MLDeCNV: A machine learning approach for predicting copy number variation types in plant genomes.
Journal:
Computers in biology and medicine
Published Date:
Dec 22, 2025
Abstract
Copy number variations (CNVs) play a crucial role in shaping genetic diversity and influencing various plant traits. However, existing methods for CNV characterization often face challenges due to the complexity and repetitive nature of plant genomes. Here, we present MLDeCNV (Machine Learning for Decoding Copy Number Variation) a novel open-source machine-learning based tool optimized for predicting CNV types (deletions, duplications, and non-CNVs) in plant genomes. Built on the XGBoost model, MLDeCNV utilizes 32 selected CNV-related features derived from coverage metrics, nucleotide composition, and sequencing statistics. The model was trained on a high-confidence CNV dataset comprising of experimentally validated and computationally predicted CNVs. It exhibits strong performance across various CNV size ranges and training set sizes, achieving an accuracy of 89.27 %, with precision, recall, and F1-score, all at 89.3 %, and an Area Under Curve of 0.9783, underscoring its robustness and reliability.
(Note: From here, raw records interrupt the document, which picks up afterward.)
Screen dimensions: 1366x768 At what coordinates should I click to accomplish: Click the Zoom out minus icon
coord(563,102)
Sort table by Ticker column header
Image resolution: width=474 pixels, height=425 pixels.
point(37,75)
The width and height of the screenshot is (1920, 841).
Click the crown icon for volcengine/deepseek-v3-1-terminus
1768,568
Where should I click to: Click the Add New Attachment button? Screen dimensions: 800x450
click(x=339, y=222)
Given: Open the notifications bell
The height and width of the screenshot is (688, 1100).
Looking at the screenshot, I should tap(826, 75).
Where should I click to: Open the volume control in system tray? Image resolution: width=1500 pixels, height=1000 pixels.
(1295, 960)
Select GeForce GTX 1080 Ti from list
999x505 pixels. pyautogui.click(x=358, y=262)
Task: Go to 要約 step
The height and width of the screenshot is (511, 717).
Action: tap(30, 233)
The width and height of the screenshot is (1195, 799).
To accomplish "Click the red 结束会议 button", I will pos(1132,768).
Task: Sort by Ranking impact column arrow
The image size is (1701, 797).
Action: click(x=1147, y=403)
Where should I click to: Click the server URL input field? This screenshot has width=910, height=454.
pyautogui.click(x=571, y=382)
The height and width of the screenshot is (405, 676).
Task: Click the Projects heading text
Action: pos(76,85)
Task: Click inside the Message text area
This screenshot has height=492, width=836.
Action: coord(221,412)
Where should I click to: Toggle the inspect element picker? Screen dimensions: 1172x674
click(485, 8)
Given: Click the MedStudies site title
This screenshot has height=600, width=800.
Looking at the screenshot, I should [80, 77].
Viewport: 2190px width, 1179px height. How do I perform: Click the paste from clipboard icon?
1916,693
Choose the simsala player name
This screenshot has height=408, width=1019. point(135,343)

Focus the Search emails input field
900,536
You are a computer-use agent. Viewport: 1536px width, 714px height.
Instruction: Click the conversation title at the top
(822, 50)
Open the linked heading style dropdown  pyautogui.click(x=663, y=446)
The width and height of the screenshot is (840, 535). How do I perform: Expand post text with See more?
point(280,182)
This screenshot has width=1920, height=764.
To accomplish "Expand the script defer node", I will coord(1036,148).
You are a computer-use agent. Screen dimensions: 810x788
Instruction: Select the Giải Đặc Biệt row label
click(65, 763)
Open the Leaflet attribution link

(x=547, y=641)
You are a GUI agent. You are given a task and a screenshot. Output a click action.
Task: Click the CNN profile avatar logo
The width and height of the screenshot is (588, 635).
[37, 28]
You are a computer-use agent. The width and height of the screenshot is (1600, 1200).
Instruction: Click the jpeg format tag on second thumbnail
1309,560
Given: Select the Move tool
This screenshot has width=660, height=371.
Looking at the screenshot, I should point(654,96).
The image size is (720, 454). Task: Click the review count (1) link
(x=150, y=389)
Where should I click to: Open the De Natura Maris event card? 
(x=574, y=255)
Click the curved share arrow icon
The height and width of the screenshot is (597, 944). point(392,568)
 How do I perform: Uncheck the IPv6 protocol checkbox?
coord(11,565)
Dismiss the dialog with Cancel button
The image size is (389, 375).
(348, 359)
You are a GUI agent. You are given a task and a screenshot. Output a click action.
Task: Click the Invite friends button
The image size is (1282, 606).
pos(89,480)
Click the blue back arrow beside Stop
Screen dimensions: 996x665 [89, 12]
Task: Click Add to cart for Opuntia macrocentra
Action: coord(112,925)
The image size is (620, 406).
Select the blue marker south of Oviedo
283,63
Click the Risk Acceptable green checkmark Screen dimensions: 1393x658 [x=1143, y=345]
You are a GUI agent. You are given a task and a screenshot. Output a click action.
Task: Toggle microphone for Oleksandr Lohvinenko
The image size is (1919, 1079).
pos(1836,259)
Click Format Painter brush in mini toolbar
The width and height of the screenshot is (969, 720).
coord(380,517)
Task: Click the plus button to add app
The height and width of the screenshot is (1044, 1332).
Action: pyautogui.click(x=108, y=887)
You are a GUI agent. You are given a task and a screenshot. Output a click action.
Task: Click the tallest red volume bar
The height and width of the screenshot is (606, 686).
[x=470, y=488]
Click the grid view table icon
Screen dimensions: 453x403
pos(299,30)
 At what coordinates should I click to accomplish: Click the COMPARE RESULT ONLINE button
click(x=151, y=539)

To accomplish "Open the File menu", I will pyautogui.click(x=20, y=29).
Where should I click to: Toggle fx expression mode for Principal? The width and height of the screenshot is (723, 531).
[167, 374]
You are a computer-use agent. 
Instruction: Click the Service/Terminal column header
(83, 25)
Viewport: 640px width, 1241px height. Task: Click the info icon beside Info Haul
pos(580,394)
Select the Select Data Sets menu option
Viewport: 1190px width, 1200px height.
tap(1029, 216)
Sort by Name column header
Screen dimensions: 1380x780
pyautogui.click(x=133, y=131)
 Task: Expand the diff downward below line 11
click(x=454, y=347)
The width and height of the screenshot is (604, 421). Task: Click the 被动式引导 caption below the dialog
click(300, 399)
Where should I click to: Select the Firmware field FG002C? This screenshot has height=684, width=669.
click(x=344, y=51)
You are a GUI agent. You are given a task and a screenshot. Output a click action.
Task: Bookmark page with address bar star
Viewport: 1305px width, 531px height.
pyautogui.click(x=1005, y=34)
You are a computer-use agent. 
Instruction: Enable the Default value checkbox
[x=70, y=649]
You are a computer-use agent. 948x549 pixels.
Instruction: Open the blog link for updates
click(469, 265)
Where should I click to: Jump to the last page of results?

Extensive comparisons with traditional machine learning models reveal that XGBoost outperforms other methods, particularly in handling complex, nonlinear interactions within the CNV data. Additionally, while MLDeCNV does not perform de novo CNV detection, it evaluates CNV type classification from pre-identified genomic regions, making it a post-detection classification tool. This tool, accessible at http://46.202.167.198:5004/ can be integrated downstream of CNV detection pipelines, enhancing the accuracy of CNV type categorization. The precise classification of CNV types from pre-identified genomic regions will streamline downstream genomic analyses, facilitating enhanced understanding and utilization of genetic variation in plants.